Selective flux of organic liquids and solids using nanoporous membranes of polydicyclopentadiene

Abstract

Membranes were fabricated from the ring opening metathesis polymerization of dicyclopentadiene with the Grubbs first generation catalyst, and the permeability of twenty-one molecules through them was studied. Both polar and apolar molecules with molecular weights from 101 to 583 g mol⁻¹ permeated these membranes with values for flux of 10⁻⁵ to 10⁻⁶ mol cm⁻² h⁻¹ but selected molecules did not permeate them and had flux 10⁴ to 10⁵ times slower.

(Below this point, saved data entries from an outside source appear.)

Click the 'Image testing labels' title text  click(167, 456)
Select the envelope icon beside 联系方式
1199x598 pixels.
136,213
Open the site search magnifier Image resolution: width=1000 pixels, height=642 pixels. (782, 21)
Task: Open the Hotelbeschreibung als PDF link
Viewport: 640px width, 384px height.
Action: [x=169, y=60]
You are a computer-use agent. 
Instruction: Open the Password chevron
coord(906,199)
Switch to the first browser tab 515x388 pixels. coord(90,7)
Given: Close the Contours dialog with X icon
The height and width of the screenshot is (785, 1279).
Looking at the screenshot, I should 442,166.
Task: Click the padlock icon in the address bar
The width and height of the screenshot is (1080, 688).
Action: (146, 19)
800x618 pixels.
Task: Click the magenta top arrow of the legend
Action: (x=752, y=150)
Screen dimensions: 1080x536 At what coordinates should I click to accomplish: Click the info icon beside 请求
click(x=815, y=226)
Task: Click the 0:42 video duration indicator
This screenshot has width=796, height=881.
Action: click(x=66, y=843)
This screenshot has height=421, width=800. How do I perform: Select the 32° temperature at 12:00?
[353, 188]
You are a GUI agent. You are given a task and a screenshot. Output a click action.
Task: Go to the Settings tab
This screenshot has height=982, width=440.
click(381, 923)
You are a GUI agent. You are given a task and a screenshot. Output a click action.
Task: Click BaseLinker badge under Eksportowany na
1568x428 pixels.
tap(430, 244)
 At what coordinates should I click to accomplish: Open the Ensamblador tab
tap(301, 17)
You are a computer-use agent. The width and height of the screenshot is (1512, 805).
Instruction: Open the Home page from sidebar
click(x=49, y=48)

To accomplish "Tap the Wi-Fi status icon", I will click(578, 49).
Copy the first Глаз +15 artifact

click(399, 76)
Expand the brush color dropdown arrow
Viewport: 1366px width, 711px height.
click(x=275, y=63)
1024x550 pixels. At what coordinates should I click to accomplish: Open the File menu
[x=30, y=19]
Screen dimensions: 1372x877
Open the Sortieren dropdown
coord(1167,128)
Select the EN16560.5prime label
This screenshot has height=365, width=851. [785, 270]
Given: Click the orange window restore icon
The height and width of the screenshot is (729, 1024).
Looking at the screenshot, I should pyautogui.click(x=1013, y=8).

The difference in flux was large between molecules that permeated and those that did not permeate, but no trend was observed that correlated flux with molecular weight or hydrophobicity. Rather, molecules that did not permeate the membranes had large cross-sectional areas that led to low rates of diffusion within the highly cross-linked polydicyclopentadiene membranes. The degree of cross-linking within the polydicyclopentadiene membranes was measured using infrared spectroscopy and approximately 84% of the dicyclopentadiene monomer had reacted to form cross-links. These are the first organic solvent nanofiltration membranes that separate molecules with molecular weights from 100 to 600 g mol⁻¹ based on cross-sectional areas.